-------- Records for this task --------

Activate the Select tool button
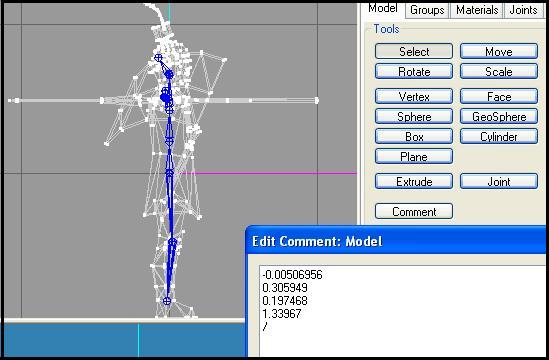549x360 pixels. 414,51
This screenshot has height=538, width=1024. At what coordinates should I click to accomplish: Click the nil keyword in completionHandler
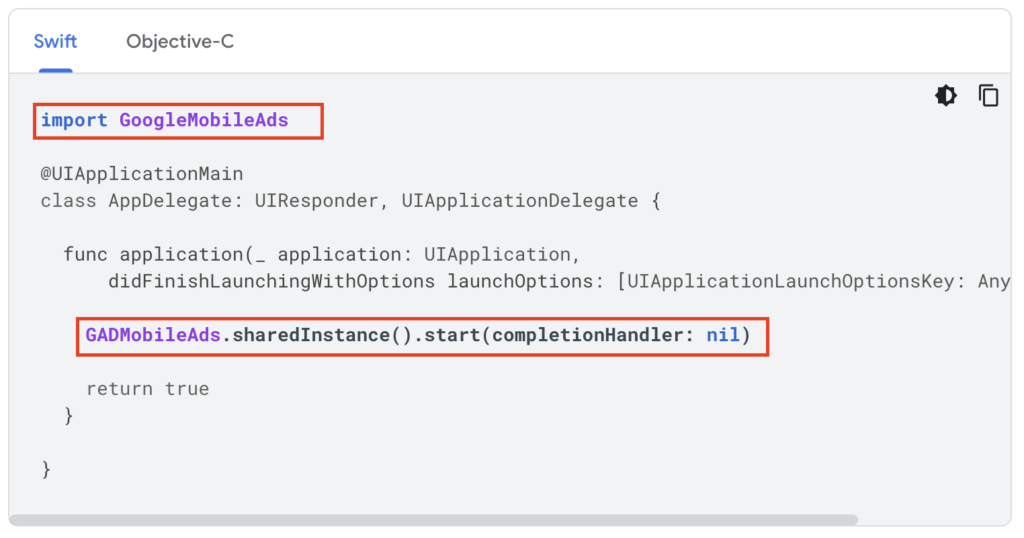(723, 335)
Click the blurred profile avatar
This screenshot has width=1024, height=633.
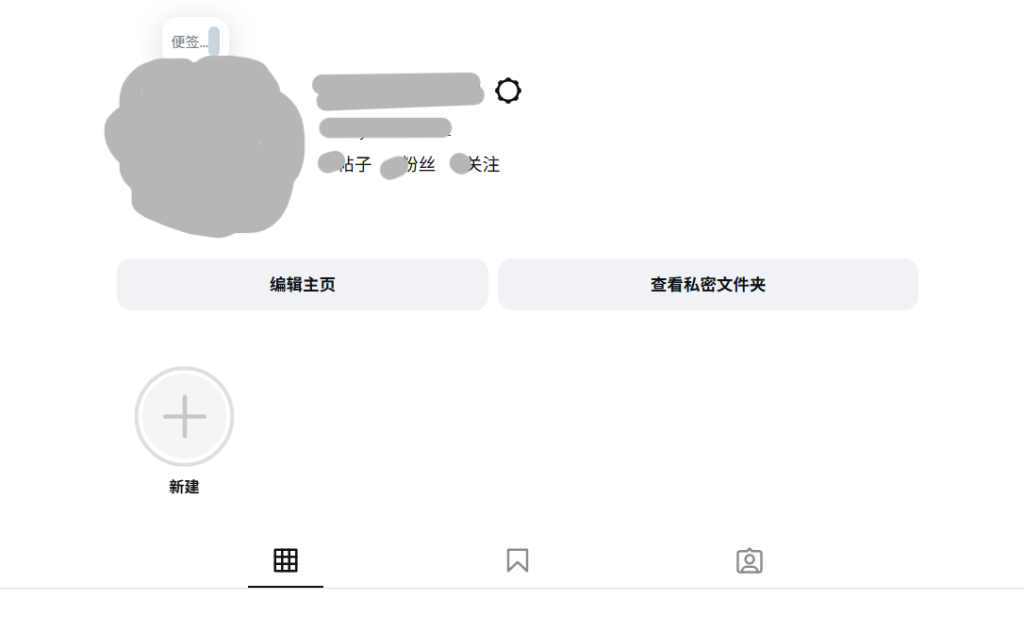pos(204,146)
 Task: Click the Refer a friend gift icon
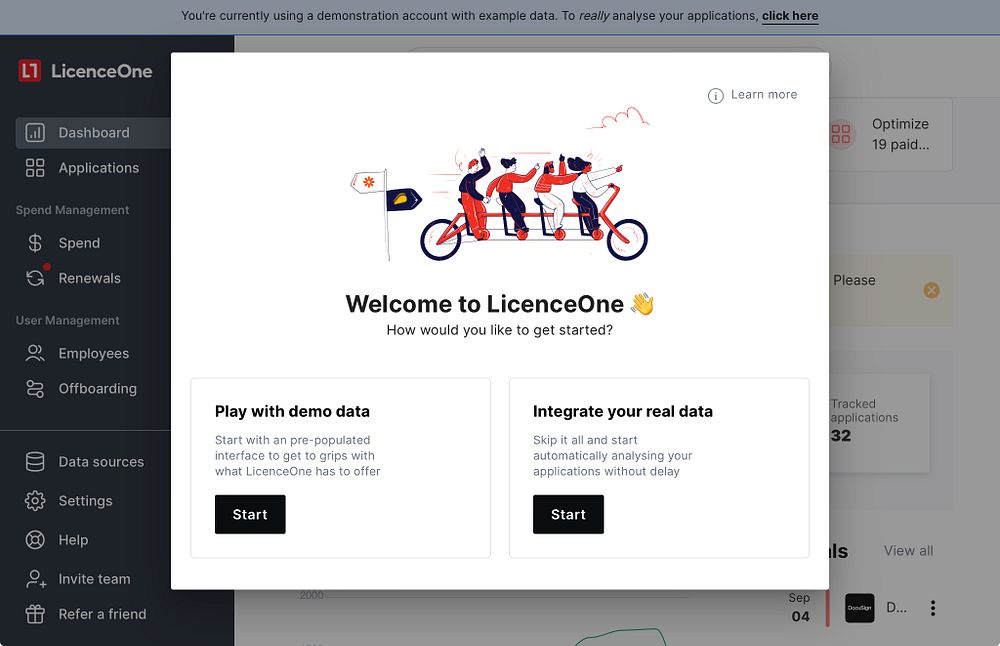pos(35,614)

--------
-------- Records for this task --------

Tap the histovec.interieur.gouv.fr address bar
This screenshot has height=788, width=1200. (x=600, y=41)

--------
-------- Records for this task --------

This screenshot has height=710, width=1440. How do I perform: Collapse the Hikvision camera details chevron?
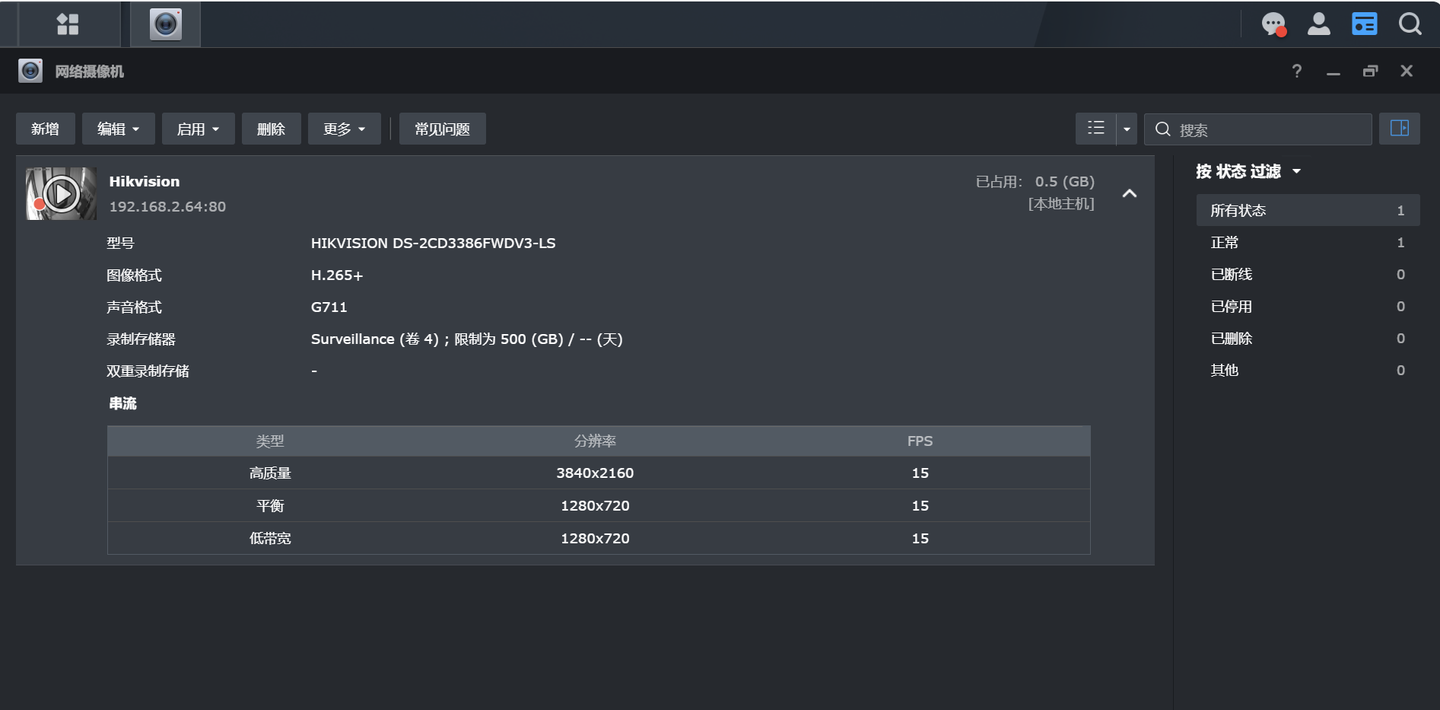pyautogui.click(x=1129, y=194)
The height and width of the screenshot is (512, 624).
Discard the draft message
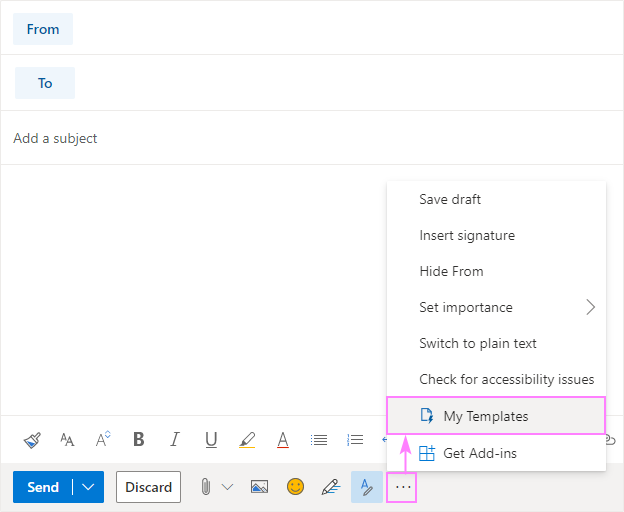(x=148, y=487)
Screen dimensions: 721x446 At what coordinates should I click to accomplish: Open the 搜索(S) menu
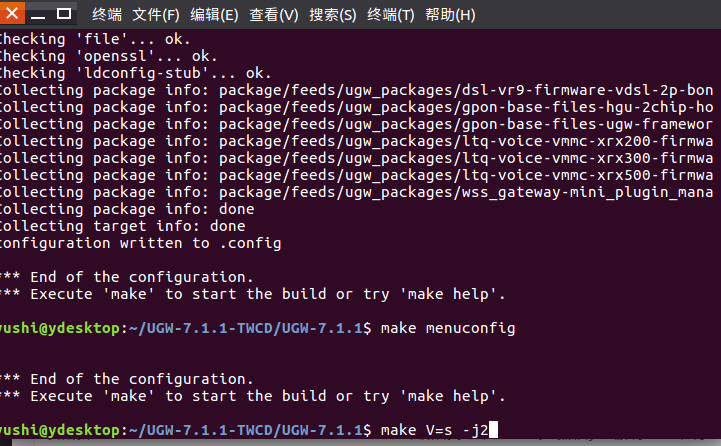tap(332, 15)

--------

Please rewrite the rows above as a JSON list of strings, one per line, beginning with the line that contains "This screenshot has height=538, width=1024." and continuing through the line that contains "pos(35,614)". Skip any blank lines and leave the pictures out.

[
  "This screenshot has height=538, width=1024. At what coordinates should I click to accomplish: Click the nil keyword in completionHandler",
  "(723, 335)",
  "Click the blurred profile avatar",
  "This screenshot has width=1024, height=633.",
  "pos(204,146)",
  " Task: Click the Refer a friend gift icon",
  "pos(35,614)"
]